RAW RECORDS.
* * * * *

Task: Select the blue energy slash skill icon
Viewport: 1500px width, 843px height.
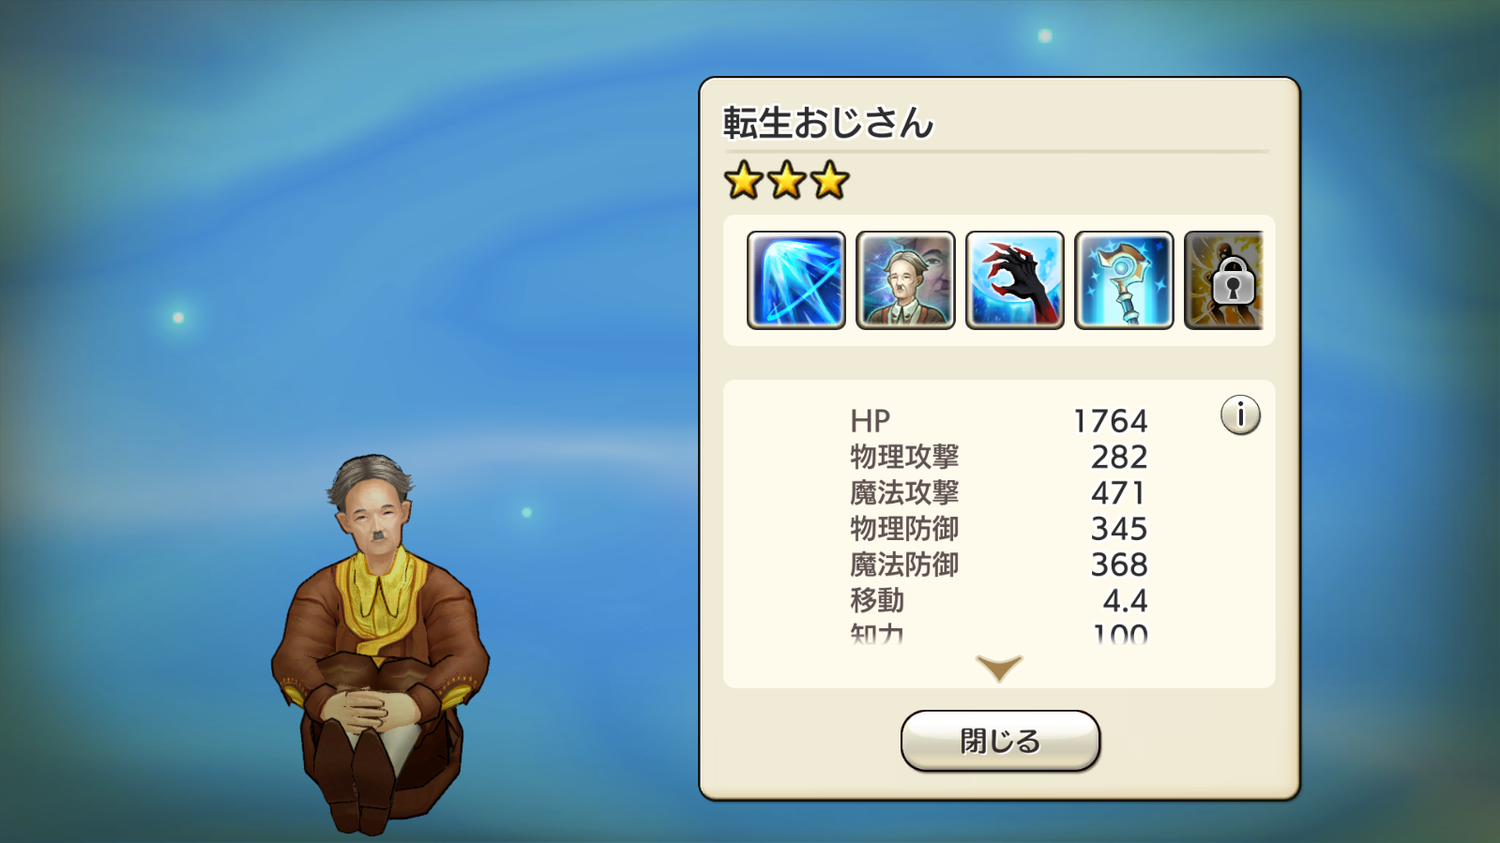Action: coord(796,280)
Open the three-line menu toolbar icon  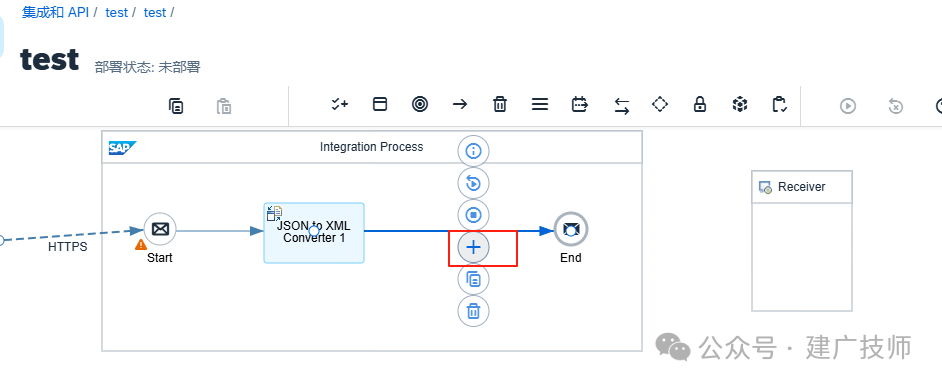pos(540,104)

* * * * *

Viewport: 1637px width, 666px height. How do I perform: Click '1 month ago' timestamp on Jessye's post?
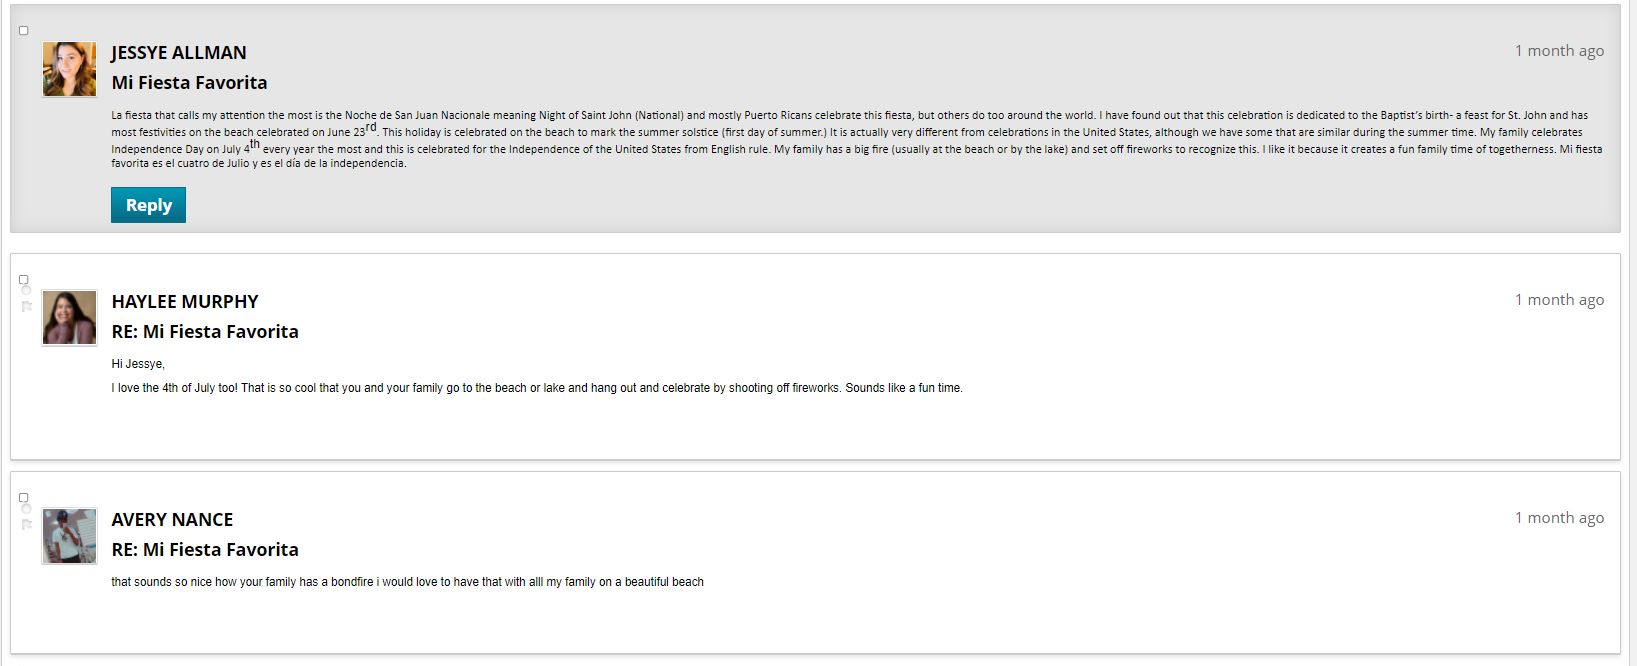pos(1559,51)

* * * * *

TASK TO COMPLETE. Count the lines in the items above that contain the string "height". Reply with the number alone.

FINAL RESULT. 2